**Work to complete:** Give back, word for word, the lines in the listing below from the one holding "The height and" down to the one holding "to the Recommended", both ends included.

**Data for this task:**

_____

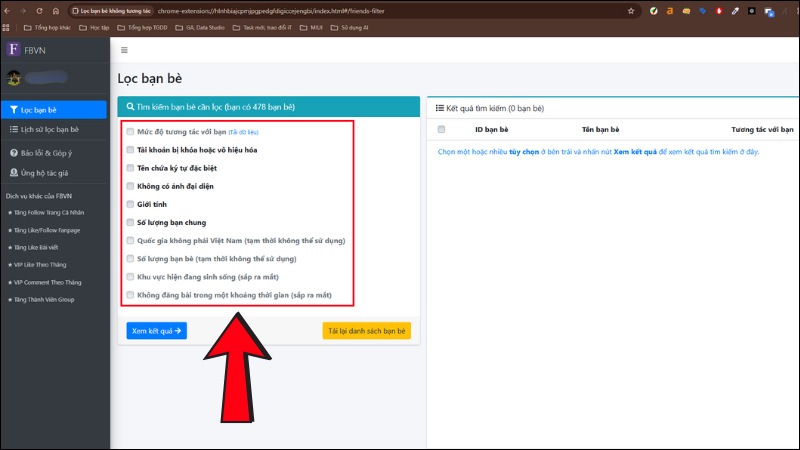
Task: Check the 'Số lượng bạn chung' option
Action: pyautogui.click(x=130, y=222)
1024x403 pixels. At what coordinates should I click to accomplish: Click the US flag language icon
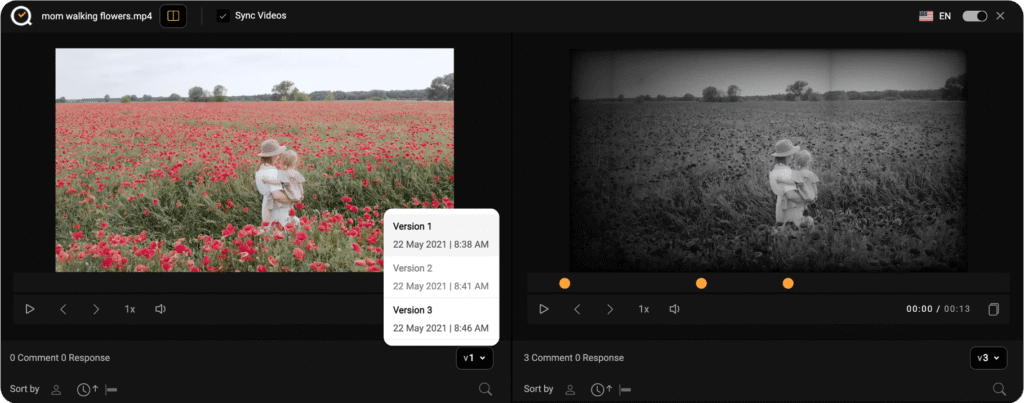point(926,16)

_____

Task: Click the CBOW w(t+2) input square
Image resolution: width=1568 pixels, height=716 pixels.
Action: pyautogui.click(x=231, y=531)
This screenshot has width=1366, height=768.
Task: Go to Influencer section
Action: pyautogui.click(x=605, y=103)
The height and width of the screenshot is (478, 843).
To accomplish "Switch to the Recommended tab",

_____

**Completed task:**
The height and width of the screenshot is (478, 843).
To accomplish "Switch to the Recommended tab",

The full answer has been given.